Besides conducting virtuoso performers like Shaham, Neale, as musical director, is also responsible for selecting the pieces for nine concerts. Asked how he goes about choosing the music, Neale said he chooses pieces that he has always wanted to do and that the musicians haven’t played here.

He likened the process to putting on a dinner party.

"You can’t have a dinner party of just desserts," he said.

He hastened to add that as the size of the orchestra has increased over the years, he has had the opportunity to choose from a greater variety of music.

Yet another thing these men have in common is that they lead extremely busy lives. Neale spoke to a reporter after three hours night sleep and just before another concert.

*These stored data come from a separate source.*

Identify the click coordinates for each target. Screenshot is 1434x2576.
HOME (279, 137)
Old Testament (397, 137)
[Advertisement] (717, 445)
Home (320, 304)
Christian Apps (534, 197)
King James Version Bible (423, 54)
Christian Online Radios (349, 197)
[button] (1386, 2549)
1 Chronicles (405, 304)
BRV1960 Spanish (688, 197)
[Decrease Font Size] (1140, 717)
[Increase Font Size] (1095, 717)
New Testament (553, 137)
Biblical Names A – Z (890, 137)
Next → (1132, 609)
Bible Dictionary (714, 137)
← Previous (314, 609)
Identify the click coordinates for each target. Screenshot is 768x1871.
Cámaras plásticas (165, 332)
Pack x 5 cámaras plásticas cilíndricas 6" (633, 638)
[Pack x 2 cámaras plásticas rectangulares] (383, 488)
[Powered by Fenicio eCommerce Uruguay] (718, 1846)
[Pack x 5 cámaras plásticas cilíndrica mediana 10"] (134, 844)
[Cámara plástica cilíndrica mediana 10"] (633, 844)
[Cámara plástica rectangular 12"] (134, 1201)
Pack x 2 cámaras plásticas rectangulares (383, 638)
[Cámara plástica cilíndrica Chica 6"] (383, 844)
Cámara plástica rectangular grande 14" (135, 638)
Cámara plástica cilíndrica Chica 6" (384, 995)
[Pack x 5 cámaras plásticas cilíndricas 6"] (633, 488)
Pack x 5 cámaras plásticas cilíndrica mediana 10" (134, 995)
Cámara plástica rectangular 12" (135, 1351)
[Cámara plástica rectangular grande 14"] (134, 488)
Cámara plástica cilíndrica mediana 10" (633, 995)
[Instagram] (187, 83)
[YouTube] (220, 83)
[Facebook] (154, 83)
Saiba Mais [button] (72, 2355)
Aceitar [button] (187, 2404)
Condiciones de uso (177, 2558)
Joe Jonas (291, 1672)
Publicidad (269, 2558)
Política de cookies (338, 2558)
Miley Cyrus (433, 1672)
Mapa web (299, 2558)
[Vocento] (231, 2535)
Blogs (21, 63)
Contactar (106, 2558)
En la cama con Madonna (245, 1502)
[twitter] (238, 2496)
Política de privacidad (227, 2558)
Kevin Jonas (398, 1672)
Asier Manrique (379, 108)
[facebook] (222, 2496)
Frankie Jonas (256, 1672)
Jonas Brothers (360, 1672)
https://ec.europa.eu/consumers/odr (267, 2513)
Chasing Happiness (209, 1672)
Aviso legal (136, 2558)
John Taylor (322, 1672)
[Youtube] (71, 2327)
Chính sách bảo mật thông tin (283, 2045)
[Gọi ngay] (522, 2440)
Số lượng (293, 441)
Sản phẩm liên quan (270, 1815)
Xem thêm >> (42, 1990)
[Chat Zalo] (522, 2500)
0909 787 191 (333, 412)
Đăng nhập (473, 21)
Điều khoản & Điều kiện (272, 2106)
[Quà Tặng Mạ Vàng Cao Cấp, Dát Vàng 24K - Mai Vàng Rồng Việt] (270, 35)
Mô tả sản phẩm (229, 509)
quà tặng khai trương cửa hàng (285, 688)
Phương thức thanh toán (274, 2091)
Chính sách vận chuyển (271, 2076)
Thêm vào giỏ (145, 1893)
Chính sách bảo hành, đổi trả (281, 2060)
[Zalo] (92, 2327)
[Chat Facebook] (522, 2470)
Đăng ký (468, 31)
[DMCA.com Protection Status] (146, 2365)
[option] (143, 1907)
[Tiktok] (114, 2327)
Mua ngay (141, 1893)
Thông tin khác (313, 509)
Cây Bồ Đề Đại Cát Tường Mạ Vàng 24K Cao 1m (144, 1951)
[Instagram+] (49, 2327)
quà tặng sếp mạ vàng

From Aspen, Neale traveled to San Francisco, then drove to Sun Valley. After the SVSS, he will go back to San Francisco and then tour Europe for two months with the San Francisco Symphony. After that, his regular symphony season begins in the City by the Bay.

Shaham, for his part, also works mostly on the road, playing all over the world. His wife, Adele Anthony, is a violinist and sometimes travels and plays with him.

In August, after his performance with the SVSS, Shaham will travel to South America, then to the Verbier Festival in Switzerland where he will play more concerts with Wang. The two plan to culminate their concerts together by recording the Brahms Double Concerto with the Berlin Philharmonic.

While both men spend little actual time together—their schedules do not allow it—one gets the feeling that the music that infuses their lives also ties them together. It is as if the music of the masters—such as the works of Brahms and Mendelssohn and Elgar—provides touchstones for the souls of these musicians.

They may be apart in time and place for most of the year, yet they remain closely connected by their experiences with, and love of, great music. On rare occasions, these very talented men do cross actual paths, as during the current concert season in Sun Valley. We are fortunate to be present for this reunion.